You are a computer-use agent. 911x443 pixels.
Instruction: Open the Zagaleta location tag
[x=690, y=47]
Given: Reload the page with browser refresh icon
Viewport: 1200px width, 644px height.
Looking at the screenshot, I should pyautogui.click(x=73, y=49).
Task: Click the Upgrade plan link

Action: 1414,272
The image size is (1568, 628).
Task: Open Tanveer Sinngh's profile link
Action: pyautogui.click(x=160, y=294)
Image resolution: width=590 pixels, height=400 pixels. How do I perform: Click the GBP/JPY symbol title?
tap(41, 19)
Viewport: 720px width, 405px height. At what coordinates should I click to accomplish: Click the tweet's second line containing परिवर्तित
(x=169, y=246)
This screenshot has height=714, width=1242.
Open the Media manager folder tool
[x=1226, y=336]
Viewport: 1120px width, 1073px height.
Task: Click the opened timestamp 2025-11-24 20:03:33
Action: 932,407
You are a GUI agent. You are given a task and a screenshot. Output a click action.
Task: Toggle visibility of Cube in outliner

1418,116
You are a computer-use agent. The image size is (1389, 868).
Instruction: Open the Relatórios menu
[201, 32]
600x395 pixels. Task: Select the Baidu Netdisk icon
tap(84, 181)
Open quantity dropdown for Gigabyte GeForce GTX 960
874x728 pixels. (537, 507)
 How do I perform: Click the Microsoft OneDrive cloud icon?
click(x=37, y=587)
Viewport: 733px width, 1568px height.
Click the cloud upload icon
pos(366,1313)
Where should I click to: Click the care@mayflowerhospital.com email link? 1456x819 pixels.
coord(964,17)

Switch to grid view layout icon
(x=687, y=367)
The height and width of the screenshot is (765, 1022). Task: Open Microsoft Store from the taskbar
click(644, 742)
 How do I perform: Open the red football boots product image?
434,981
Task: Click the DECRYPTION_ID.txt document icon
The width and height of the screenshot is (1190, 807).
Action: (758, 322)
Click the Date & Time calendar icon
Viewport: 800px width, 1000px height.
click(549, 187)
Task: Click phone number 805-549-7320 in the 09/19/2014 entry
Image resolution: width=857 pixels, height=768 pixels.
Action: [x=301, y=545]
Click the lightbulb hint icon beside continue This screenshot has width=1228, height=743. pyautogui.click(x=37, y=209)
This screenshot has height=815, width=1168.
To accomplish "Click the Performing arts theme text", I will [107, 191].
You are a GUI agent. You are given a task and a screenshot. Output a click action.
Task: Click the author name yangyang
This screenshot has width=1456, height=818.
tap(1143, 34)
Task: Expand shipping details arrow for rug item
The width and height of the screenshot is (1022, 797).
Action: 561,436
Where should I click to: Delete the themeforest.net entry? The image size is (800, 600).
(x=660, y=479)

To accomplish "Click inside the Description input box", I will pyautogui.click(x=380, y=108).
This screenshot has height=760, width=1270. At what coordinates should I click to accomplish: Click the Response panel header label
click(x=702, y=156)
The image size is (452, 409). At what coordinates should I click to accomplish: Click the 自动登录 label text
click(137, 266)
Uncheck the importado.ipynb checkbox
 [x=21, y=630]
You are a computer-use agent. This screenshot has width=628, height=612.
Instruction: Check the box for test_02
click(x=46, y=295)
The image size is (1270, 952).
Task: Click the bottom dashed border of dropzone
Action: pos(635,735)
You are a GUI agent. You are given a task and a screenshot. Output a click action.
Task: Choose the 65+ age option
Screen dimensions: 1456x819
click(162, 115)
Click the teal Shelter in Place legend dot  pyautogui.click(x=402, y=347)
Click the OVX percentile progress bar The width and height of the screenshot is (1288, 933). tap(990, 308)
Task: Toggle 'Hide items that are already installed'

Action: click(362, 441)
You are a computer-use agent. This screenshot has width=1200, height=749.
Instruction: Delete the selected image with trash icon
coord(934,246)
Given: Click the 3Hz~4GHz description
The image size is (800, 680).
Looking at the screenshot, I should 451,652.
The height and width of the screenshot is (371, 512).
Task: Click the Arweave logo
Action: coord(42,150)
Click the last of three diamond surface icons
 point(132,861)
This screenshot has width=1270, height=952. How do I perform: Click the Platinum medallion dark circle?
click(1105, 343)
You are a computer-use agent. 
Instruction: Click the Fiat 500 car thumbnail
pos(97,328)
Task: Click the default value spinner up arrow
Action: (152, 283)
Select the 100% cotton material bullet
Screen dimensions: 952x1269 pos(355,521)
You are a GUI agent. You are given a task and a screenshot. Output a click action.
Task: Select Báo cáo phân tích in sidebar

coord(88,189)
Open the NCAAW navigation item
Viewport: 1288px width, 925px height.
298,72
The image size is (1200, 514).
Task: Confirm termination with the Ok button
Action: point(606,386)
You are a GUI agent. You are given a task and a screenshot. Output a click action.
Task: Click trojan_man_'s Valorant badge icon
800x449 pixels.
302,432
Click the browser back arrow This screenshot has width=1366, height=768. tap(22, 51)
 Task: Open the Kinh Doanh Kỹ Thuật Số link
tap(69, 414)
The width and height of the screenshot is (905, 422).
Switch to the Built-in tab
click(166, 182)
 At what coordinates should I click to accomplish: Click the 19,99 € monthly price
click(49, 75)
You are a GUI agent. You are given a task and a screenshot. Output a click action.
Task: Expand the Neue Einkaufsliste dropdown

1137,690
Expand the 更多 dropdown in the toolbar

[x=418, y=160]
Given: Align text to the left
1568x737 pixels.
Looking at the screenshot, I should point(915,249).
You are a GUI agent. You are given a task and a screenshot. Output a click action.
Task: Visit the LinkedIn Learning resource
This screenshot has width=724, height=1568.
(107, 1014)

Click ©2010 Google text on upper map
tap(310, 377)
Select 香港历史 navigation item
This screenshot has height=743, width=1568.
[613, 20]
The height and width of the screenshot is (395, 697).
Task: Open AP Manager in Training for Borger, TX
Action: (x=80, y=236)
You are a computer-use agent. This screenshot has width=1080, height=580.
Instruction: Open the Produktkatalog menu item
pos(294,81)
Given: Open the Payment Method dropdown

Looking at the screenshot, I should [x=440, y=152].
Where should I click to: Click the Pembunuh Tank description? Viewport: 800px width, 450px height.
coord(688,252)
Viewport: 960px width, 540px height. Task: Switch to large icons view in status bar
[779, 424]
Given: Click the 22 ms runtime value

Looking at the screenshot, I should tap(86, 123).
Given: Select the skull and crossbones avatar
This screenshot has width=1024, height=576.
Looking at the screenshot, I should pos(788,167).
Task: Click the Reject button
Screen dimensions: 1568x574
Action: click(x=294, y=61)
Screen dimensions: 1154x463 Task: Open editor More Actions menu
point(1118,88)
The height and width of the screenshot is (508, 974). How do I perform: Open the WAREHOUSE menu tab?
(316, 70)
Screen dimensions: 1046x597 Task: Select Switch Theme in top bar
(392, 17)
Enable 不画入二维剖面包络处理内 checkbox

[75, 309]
════════
PROBLEM:
Would you show every line in the data above that contains the string "computer"?

TASK RESULT:
You are a computer-use agent. 911x443 pixels.
You are a computer-use agent. The image size is (1389, 868).
You are a computer-use agent. This screenshot has width=628, height=612.
You are a computer-use agent. This screenshot has width=1200, height=749.
You are a computer-use agent. 
You are a computer-use agent. This screenshot has width=1080, height=580.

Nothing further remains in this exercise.